In structural geology, inversion or basin inversion relates to the relative uplift of a sedimentary basin or as a result of crustal shortening. This normally excludes uplift developed in the footwalls of later extensional faults, or uplift caused by mantle plumes. "Inversion" can also refer to individual faults, where an extensional fault is reactivated in the opposite direction to its original movement.

The term negative inversion is also occasionally used to describe the reactivation of reverse faults and thrusts during extension.

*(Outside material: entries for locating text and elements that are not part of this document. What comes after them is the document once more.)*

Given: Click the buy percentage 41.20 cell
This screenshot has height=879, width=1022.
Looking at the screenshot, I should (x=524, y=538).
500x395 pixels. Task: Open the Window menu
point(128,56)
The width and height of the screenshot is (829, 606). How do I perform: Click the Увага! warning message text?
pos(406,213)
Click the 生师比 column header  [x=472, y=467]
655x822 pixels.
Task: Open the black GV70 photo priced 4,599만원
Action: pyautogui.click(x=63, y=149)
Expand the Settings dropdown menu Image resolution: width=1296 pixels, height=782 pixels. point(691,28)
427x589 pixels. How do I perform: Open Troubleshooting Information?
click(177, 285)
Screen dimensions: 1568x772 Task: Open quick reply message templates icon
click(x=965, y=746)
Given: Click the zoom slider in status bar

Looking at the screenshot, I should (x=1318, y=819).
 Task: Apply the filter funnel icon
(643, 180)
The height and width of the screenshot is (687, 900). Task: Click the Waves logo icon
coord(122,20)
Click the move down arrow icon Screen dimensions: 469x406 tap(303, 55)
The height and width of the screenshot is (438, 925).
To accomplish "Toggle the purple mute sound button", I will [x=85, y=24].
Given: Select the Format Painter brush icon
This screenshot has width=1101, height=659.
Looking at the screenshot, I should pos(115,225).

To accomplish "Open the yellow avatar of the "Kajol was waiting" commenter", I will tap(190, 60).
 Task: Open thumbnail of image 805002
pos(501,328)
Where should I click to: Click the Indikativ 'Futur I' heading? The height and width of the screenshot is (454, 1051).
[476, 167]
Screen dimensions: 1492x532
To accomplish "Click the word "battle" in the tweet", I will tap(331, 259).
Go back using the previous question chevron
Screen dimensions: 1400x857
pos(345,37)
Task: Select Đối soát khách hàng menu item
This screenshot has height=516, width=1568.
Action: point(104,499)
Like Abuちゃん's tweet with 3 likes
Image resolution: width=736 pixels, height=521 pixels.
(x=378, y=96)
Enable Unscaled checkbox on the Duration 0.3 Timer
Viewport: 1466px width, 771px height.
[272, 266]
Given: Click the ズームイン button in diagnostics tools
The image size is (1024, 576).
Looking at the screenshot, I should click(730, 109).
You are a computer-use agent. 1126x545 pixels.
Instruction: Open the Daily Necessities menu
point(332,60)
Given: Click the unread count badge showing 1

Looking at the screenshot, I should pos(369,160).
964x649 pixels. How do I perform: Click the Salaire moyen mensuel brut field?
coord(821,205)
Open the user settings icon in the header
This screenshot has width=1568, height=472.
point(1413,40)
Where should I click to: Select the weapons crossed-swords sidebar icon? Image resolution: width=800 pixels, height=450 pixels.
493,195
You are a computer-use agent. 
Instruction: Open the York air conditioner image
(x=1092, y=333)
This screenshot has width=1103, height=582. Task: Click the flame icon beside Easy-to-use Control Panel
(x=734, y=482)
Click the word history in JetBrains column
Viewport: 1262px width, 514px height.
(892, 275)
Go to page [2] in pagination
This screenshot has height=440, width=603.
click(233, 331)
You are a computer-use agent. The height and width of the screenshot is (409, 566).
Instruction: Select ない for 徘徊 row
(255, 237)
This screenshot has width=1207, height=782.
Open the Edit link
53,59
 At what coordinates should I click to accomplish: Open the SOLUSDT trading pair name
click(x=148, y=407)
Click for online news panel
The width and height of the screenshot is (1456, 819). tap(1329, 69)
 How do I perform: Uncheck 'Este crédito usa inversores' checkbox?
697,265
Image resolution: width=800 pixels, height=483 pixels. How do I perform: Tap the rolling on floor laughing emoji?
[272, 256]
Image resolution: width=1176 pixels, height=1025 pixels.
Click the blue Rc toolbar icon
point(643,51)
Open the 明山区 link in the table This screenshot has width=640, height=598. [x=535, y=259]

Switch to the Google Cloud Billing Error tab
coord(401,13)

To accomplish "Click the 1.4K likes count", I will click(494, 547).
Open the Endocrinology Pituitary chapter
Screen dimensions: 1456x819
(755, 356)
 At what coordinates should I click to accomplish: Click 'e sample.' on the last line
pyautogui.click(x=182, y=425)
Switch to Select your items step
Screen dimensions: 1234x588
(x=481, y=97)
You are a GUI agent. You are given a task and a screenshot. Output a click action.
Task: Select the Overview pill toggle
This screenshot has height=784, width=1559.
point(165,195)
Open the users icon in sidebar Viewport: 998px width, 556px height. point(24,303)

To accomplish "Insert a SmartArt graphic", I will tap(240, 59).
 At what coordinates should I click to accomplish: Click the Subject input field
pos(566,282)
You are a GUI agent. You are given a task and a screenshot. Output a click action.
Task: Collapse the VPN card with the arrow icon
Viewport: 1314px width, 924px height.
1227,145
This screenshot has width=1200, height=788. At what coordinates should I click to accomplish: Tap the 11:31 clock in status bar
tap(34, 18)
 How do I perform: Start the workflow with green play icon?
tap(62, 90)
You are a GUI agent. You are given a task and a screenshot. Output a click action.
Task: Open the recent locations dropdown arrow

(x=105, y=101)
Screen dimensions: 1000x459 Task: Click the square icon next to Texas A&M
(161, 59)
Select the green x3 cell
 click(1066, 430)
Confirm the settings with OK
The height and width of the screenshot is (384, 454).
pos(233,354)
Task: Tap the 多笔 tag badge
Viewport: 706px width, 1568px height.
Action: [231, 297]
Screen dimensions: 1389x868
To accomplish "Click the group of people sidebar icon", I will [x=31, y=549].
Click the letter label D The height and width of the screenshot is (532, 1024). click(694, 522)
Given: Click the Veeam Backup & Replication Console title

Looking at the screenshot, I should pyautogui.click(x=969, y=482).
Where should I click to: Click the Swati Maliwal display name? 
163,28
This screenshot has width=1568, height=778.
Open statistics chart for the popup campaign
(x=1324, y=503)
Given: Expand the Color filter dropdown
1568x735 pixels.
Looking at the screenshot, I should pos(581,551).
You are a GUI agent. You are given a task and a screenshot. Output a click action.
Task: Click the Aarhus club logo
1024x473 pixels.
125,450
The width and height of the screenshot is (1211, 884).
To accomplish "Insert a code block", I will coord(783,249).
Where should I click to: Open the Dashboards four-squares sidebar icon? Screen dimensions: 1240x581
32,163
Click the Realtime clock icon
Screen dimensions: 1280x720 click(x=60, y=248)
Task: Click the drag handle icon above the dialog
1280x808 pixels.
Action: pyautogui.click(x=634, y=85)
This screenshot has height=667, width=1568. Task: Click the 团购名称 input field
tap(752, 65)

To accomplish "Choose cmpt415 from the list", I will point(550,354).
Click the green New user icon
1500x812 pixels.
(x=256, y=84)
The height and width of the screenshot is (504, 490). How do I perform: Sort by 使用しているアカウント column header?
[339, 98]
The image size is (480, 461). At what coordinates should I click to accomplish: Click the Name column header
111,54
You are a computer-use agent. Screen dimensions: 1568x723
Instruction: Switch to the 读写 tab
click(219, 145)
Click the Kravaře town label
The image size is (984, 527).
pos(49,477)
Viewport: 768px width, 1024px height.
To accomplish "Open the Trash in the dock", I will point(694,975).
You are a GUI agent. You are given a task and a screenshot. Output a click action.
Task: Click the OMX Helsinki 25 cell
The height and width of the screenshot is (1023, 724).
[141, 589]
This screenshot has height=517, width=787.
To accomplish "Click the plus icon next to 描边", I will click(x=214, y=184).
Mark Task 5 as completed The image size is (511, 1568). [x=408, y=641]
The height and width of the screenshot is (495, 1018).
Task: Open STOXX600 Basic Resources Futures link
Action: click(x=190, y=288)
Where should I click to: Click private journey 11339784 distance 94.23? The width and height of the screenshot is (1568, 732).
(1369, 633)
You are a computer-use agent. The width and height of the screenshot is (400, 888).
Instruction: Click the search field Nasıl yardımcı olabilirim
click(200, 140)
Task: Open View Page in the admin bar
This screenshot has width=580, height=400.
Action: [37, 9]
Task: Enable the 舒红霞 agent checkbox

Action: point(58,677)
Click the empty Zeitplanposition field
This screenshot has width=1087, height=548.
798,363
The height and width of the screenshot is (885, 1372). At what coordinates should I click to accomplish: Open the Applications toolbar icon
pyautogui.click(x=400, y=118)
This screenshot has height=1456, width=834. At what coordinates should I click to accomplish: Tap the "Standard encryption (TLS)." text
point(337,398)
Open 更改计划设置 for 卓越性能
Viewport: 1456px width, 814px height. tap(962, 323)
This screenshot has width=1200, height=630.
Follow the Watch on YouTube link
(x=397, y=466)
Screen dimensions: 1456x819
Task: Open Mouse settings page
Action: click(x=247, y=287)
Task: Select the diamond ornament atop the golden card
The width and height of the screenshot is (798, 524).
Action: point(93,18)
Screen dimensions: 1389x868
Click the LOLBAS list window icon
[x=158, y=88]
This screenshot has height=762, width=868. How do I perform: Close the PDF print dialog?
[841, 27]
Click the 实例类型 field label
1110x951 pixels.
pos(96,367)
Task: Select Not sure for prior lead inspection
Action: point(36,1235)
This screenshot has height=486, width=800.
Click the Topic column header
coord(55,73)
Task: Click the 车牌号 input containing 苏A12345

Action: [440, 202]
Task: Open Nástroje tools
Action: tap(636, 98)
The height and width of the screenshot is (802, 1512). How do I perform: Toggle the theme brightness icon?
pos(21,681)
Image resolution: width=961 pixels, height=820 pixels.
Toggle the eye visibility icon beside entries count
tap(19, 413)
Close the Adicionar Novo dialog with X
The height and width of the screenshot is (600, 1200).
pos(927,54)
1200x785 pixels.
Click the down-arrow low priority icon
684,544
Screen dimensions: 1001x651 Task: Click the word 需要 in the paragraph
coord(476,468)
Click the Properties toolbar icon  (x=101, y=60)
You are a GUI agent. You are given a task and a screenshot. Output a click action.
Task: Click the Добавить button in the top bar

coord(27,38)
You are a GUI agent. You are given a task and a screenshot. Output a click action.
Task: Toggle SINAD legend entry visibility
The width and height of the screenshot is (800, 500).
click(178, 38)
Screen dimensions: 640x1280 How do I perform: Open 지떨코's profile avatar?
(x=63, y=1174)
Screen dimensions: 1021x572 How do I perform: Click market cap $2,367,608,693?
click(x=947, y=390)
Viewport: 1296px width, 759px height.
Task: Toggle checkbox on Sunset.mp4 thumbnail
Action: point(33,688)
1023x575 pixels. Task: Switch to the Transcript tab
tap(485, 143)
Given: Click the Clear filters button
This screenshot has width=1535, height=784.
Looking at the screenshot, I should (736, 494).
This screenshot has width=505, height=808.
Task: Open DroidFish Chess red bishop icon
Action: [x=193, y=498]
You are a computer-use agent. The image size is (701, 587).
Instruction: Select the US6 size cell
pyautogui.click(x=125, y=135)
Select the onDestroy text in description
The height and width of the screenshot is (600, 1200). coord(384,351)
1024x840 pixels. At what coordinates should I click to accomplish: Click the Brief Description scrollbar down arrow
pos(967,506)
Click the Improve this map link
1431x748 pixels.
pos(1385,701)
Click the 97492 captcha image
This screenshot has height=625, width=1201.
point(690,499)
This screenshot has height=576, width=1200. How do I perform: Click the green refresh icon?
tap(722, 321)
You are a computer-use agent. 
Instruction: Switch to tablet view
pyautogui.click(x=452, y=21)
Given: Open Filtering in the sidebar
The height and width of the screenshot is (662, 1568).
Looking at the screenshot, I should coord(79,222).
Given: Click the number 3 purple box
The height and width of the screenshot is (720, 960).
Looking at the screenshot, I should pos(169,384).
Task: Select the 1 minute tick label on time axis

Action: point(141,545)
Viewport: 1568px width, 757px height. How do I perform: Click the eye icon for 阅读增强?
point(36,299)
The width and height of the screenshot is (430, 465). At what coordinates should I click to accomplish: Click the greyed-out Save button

The term "inversion" simply refers to the fact that a relatively low-lying area is uplifted – the rock sequence itself is not normally inverted.

==Formation==

Many inversion structures are caused by the direct reactivation of pre-existing extensional faults. In some cases only the deeper parts of the fault are reactivated and the shortening is accommodated over a much broader area in the shallow part of the section. The existing fault block still generally acts as a boundary to the uplift and the process is sometimes known as buttressing.

The likelihood of fault reactivation depends on the dip of the existing fault plane. Lower angle faults are more favourable as the resolved shear stress on the plane is higher. When a listric fault, which increases in dip upwards, reactivates the uppermost part of the fault may be too steep and new reverse faults typically develop in the footwall of the existing fault. These are known as footwall shortcuts.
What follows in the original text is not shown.